PROBLEM DETAILS
Pull out of the data below the stretch of lines bounded by the one containing "Add Кыргызча language" and the one containing "The image size is (1215, 438).", both bounds included, unchanged.

DATA FOR THE TASK
****

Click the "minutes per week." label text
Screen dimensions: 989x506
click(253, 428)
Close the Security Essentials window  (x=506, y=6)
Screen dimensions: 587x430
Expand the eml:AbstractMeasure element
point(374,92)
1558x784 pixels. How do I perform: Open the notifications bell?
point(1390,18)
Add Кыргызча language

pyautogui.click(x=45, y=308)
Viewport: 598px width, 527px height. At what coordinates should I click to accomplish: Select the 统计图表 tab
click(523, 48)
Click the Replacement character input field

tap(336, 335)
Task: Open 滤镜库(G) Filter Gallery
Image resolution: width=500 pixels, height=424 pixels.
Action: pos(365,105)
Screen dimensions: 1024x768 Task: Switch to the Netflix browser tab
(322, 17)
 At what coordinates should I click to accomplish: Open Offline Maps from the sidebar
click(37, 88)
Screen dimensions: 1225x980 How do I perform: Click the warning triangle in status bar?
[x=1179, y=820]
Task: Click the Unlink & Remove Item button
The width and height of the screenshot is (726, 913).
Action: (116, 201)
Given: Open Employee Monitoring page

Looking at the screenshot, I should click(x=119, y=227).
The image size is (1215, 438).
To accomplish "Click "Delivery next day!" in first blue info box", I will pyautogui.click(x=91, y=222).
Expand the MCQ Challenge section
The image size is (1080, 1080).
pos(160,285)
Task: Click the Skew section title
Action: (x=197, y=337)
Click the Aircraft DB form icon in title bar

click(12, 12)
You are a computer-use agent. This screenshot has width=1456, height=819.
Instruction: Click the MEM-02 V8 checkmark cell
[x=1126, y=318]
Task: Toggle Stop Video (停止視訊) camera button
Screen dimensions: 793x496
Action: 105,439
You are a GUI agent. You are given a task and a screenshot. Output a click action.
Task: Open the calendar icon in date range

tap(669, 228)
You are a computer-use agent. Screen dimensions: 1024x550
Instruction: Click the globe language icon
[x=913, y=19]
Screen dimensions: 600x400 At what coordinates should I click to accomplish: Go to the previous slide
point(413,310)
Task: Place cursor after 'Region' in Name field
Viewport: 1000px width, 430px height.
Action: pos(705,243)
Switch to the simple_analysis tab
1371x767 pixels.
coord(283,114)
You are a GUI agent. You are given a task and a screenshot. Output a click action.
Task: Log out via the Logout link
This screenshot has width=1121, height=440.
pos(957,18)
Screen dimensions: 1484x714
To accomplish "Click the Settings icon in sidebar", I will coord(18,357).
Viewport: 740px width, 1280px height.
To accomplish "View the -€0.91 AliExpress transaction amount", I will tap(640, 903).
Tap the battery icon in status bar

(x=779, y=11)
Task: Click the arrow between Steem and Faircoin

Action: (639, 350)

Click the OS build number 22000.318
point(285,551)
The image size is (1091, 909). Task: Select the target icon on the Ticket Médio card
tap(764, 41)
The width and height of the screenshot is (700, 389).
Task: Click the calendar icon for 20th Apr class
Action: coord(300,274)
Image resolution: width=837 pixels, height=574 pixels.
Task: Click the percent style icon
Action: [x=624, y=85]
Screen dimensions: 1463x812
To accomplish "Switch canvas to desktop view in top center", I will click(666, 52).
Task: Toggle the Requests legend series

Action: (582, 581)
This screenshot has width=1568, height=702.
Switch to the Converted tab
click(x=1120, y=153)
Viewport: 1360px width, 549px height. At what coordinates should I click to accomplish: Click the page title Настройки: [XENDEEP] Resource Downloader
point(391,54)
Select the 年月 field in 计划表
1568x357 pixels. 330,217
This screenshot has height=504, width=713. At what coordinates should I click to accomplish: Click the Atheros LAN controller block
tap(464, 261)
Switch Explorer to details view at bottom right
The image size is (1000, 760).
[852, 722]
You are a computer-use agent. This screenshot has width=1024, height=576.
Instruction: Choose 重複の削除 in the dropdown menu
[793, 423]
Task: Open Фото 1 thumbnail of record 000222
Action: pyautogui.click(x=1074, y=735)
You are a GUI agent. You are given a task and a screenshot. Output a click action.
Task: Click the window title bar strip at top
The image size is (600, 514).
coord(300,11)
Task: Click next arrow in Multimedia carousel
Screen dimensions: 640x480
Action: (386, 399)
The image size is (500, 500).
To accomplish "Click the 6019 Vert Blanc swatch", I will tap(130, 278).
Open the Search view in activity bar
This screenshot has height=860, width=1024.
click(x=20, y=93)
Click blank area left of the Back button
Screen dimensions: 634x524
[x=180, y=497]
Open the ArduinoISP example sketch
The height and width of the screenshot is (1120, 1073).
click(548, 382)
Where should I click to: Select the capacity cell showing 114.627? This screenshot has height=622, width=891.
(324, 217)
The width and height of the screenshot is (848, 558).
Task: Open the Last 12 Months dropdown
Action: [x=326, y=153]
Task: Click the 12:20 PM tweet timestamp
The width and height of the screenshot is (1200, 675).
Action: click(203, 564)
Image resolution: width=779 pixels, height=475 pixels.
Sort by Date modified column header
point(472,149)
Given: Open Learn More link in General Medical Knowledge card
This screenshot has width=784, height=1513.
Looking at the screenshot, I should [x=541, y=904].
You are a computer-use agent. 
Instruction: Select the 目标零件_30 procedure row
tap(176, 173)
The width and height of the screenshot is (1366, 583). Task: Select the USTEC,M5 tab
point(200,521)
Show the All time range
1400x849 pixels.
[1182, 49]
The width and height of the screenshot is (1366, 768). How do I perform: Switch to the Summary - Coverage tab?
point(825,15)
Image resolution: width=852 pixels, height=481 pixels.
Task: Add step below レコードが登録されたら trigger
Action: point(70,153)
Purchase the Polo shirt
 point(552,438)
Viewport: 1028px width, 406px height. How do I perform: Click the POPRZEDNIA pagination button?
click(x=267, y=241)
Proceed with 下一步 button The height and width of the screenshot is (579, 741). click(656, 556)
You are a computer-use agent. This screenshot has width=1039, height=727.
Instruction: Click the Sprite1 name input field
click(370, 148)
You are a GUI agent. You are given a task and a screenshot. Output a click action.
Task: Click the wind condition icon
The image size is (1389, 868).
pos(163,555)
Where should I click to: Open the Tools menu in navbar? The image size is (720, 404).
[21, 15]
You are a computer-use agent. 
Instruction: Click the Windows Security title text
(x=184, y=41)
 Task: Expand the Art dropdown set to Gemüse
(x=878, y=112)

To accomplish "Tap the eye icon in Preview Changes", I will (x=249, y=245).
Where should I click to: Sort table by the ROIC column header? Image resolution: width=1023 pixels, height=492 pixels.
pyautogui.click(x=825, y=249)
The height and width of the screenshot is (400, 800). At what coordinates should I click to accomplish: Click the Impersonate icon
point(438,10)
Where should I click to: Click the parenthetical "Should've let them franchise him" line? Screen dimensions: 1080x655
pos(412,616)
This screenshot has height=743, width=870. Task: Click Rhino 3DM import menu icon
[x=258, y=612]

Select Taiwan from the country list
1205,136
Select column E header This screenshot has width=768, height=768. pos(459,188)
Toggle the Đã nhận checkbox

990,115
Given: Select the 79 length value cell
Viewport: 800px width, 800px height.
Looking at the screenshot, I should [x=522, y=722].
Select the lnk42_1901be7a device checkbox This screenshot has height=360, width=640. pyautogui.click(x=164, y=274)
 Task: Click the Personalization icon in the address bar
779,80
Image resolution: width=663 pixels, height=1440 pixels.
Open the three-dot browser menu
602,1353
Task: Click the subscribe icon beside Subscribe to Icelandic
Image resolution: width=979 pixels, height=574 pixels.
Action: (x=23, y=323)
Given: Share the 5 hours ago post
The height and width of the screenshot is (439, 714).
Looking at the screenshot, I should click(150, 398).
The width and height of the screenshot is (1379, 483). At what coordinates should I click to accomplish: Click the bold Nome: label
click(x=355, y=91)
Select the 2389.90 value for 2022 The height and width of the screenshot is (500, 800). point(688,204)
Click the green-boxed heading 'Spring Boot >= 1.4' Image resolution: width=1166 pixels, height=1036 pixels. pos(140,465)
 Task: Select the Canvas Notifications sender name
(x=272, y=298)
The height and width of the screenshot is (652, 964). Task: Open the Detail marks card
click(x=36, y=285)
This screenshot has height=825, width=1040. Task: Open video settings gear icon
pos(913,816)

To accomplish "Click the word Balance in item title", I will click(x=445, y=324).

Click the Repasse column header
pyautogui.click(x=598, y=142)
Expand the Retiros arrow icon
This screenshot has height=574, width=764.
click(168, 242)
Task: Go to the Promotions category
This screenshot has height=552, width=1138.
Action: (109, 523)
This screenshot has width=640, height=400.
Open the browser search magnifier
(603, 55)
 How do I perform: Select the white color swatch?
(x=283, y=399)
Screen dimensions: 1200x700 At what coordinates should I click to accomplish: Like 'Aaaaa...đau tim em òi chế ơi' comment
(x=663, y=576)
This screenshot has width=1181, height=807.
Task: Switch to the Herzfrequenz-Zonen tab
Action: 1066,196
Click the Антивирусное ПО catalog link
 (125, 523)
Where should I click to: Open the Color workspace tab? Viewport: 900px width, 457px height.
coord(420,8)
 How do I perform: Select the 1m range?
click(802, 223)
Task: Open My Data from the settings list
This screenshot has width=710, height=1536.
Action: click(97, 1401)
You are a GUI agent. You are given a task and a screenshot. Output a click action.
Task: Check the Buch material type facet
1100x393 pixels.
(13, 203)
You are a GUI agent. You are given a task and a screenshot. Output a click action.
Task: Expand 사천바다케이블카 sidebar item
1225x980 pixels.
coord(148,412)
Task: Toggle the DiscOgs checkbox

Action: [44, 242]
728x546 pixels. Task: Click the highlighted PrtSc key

****

RESULT
Add Кыргызча language

pyautogui.click(x=45, y=308)
Viewport: 598px width, 527px height. At what coordinates should I click to accomplish: Select the 统计图表 tab
click(523, 48)
Click the Replacement character input field

tap(336, 335)
Task: Open 滤镜库(G) Filter Gallery
Image resolution: width=500 pixels, height=424 pixels.
Action: pos(365,105)
Screen dimensions: 1024x768 Task: Switch to the Netflix browser tab
(322, 17)
 At what coordinates should I click to accomplish: Open Offline Maps from the sidebar
click(37, 88)
Screen dimensions: 1225x980 How do I perform: Click the warning triangle in status bar?
[x=1179, y=820]
Task: Click the Unlink & Remove Item button
The width and height of the screenshot is (726, 913).
Action: (116, 201)
Given: Open Employee Monitoring page

Looking at the screenshot, I should click(x=119, y=227).
The image size is (1215, 438).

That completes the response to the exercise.